My partner Blake had a hankering for curry sauce and chips tonight, so I walked home past the chip shop to fulfil his desires. As it happens, my friendly local gaming store is en route, so I popped in for a browse. When I saw Munchkin Gloom, a combination of two games I like quite a lot, I couldn’t resist picking it up. But what exactly is it, and is it any good?
On seeing the large and familiar Munchkin style box, and the cover art promising translucent cards, I was excited to think that this game was some kind of clever hybrid of the two games.
However, on opening the box it became apparent that this is actually ‘just’ a new version of Gloom that’s inspired by and based on the feel of Munchkin and which uses parties of Munchkin characters rather than gloomy families. That means there’s a lot of wasted space in the box, but I suppose they had to keep it compatible with the existing Munchkin packages. Also, you could use the box to store multiple Gloom sets if you took out the cardboard!
The party cards are in full colour and graced with art by John Kovalic, which looks good. I’d have to say that the parties don’t feel as cohesive as the families that are provided in the original Gloom, or the groups in Cthulhu Gloom. Personally I felt that made the storytelling that’s an important part of Gloom come a bit less naturally.

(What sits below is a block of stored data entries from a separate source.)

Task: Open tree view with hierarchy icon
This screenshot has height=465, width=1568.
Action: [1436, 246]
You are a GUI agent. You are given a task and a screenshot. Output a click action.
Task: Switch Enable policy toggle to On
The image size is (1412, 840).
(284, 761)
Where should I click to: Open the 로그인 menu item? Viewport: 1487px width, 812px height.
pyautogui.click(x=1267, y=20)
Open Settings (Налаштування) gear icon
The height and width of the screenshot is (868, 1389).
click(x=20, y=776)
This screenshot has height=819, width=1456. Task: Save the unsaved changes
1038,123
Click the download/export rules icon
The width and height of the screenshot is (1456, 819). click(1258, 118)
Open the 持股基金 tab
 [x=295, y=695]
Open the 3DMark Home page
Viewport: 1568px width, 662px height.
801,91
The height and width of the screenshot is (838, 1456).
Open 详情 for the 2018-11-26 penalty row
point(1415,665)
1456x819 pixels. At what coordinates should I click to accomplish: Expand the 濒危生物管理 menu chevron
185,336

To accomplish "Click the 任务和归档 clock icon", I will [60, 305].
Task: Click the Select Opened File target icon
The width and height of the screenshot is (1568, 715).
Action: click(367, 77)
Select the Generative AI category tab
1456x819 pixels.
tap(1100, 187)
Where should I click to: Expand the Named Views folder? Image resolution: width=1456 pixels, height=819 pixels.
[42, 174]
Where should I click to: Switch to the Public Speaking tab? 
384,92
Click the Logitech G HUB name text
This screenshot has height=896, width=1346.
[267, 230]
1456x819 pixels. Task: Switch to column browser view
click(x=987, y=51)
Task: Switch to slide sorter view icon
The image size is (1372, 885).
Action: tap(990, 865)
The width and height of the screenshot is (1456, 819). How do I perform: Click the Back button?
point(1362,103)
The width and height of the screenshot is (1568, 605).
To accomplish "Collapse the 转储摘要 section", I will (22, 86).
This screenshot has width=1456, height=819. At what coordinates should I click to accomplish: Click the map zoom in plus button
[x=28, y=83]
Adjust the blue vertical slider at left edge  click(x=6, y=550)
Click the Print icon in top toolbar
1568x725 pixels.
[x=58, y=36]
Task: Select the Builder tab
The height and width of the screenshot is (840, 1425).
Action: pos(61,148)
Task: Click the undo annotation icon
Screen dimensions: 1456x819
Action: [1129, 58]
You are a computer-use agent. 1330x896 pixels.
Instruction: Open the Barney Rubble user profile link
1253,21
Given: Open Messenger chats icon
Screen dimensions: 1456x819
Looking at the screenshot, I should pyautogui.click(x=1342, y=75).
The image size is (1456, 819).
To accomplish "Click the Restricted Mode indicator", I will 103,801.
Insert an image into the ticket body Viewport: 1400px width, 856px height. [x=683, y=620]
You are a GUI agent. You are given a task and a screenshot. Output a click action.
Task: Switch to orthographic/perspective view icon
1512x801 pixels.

I also found that my copy of the game has a printing error on some of the party members. Both the Good and Evil parties are blurry due to a problem with the offset printing process.
This is a fairly noticeable issue, to the extent that if I look at the affected cards close up they make my eyes go funny because they’re trying to focus something which is actually already in focus, just printed badly.
Still, when the cards are laid out on the table in front of me this becomes less noticeable, so it’s not the end of the world. This was the only copy of the game in stock so I probably won’t bother trying to exchange it for a copy without this problem
The game itself is pretty fun, and the handy reference cards provided make it easier to remember the options for each turn and the meaning of the various symbols (which are familiar from Cthullhu Gloom). The game I played was a two-player one and it was over surprisingly quickly.
It felt like there were more cunning mechanics than in a usual game of Gloom, perhaps because of the Munchkin innfluence? We did fall foul of this a couple of times, though. For instance, when a card says to ‘put your hand aside, draw three cards and play all the modifiers and Untimely Deaths you can on your own party, discarding any you don’t use’ (that’s paraphrased slightly), and another card says ‘Whenever you play a modifier card (including this one), discard a card from your hand’, do I discard a card from my put-aside hand every time I play a modifier card, or not? Surely if it’s put aside it’s out of the game until I pick it up again following resolving the other card’s effect? I really wasn’t sure. In this case we erred on the side of a literal reading of the rules so I did discard cards from my hand.
I enjoyed playing Munchkin Gloom and I feel that the more mechanically complicated cards added something fun to the game (mainly debate and rules lawyering). I’m less enthused about the selection of party members available and I was disappointed that some of the cards had printing errors.
I need to play the game some more to form a definitive opinion but so far I’m pretty pleased with my purchase. This should be a hit with anyone who really enjoys Gloom and Munchkin, and could act as a good gateway from one game to the other for anyone who hasn’t played both before.
I paid £22,99 for Munchkin Gloom from Xpress Games in Canterbury.